--- Brief ---
Reproduce the lines of the listing below verbatim, beginning with the line that contains "meet [463, 269]" and continuing through the line that contains "This [258, 899]", including both of those lines.

(Collection entries)
====

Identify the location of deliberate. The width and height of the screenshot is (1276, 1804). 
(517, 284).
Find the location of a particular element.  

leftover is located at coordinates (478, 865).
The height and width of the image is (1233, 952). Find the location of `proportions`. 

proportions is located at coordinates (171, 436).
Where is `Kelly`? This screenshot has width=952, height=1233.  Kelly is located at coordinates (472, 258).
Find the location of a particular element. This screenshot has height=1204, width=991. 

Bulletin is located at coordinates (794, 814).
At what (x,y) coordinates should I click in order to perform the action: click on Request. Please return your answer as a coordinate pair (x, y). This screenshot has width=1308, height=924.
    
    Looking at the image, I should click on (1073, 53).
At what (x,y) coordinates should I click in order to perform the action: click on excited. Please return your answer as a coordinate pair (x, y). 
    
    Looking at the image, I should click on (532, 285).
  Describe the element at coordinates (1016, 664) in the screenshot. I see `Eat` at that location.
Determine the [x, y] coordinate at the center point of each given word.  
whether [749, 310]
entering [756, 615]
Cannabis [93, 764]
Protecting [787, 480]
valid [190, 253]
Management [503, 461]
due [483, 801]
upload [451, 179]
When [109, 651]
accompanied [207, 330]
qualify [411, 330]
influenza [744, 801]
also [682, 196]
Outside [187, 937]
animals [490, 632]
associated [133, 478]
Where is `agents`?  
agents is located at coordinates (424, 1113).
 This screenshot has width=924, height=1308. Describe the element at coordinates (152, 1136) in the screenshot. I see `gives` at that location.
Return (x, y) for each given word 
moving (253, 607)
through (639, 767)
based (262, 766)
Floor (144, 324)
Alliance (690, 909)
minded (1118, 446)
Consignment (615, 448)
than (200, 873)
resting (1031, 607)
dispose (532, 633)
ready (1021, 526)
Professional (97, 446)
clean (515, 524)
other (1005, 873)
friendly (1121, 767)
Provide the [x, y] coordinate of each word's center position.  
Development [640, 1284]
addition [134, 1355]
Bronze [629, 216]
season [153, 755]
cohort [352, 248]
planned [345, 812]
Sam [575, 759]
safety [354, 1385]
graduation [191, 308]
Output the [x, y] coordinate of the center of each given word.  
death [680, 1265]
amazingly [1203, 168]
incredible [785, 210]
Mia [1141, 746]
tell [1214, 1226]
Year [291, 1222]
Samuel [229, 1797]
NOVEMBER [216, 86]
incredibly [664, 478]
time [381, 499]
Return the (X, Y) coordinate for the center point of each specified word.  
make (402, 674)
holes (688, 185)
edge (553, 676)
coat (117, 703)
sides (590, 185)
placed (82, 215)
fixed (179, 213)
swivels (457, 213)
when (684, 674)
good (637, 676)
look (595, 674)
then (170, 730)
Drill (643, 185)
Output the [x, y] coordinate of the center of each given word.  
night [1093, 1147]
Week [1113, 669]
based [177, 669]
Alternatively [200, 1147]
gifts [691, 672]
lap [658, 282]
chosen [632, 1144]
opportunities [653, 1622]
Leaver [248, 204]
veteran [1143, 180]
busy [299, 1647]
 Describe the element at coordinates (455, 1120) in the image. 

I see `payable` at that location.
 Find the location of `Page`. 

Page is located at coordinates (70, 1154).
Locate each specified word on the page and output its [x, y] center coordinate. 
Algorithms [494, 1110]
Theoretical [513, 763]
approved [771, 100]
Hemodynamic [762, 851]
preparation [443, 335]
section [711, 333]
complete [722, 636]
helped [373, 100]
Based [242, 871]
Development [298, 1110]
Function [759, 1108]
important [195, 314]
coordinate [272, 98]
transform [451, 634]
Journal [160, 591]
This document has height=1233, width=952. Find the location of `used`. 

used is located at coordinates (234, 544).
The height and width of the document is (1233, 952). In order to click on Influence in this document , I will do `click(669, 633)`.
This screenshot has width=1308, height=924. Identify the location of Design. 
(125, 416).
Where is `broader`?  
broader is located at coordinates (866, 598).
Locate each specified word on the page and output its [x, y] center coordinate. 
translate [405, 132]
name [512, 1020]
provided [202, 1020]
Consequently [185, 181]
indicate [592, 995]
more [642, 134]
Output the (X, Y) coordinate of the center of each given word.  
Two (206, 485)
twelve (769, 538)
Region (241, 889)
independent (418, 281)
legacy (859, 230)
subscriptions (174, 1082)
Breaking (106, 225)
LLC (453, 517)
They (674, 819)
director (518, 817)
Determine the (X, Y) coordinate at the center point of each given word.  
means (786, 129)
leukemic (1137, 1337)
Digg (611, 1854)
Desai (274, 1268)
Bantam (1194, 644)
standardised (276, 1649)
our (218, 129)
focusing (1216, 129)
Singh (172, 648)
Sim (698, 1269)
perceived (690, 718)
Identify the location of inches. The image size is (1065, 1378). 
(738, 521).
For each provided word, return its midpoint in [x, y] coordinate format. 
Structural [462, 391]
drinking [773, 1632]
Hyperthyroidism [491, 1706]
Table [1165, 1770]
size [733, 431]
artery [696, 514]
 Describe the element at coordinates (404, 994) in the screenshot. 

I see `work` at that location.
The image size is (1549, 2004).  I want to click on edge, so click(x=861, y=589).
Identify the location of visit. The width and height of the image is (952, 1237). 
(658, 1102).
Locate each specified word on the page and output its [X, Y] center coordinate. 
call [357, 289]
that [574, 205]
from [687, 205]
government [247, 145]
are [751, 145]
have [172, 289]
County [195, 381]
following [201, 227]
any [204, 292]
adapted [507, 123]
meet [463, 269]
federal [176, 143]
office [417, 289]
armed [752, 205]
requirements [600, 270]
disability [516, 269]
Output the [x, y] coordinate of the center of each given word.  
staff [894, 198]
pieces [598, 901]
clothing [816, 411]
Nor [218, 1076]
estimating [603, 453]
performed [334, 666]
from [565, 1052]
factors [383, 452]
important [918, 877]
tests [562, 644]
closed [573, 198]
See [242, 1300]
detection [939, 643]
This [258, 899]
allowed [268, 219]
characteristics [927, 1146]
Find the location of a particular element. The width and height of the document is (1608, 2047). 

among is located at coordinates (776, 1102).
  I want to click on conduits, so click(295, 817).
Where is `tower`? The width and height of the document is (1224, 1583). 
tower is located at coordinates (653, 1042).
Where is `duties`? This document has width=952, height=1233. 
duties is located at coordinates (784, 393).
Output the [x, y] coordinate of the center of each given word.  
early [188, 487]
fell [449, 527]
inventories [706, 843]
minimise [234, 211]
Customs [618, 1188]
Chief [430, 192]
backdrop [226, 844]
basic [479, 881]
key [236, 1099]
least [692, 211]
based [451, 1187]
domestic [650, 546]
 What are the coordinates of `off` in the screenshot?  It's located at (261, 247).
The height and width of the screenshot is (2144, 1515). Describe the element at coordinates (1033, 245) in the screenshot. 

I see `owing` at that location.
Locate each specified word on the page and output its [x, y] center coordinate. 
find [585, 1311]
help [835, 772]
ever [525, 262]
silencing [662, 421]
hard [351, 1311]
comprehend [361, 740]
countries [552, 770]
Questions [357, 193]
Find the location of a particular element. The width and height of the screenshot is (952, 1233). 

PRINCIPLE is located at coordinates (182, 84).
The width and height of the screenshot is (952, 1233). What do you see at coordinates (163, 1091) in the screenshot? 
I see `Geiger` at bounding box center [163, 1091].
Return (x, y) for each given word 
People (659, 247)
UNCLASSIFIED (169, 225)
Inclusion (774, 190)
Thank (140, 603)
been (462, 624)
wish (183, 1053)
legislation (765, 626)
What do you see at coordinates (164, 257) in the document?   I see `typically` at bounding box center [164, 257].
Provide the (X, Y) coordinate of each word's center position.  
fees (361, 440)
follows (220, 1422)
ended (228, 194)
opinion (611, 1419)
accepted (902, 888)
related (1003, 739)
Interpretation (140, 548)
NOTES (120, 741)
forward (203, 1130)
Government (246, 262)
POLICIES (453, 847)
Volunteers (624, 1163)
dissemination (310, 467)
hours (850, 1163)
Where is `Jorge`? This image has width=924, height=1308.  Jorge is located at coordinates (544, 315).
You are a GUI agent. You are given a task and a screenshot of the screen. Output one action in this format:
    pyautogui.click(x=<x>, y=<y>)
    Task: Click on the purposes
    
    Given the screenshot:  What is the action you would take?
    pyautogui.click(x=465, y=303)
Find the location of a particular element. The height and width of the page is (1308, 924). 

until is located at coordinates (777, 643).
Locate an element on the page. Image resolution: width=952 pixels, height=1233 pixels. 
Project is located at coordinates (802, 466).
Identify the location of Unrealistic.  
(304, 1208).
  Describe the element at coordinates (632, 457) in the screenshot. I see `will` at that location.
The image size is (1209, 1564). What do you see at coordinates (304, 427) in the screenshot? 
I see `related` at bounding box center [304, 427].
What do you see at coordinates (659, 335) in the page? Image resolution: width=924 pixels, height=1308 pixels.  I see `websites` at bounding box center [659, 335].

====

--- Answer ---
meet [463, 269]
federal [176, 143]
office [417, 289]
armed [752, 205]
requirements [600, 270]
disability [516, 269]
Output the [x, y] coordinate of the center of each given word.  
staff [894, 198]
pieces [598, 901]
clothing [816, 411]
Nor [218, 1076]
estimating [603, 453]
performed [334, 666]
from [565, 1052]
factors [383, 452]
important [918, 877]
tests [562, 644]
closed [573, 198]
See [242, 1300]
detection [939, 643]
This [258, 899]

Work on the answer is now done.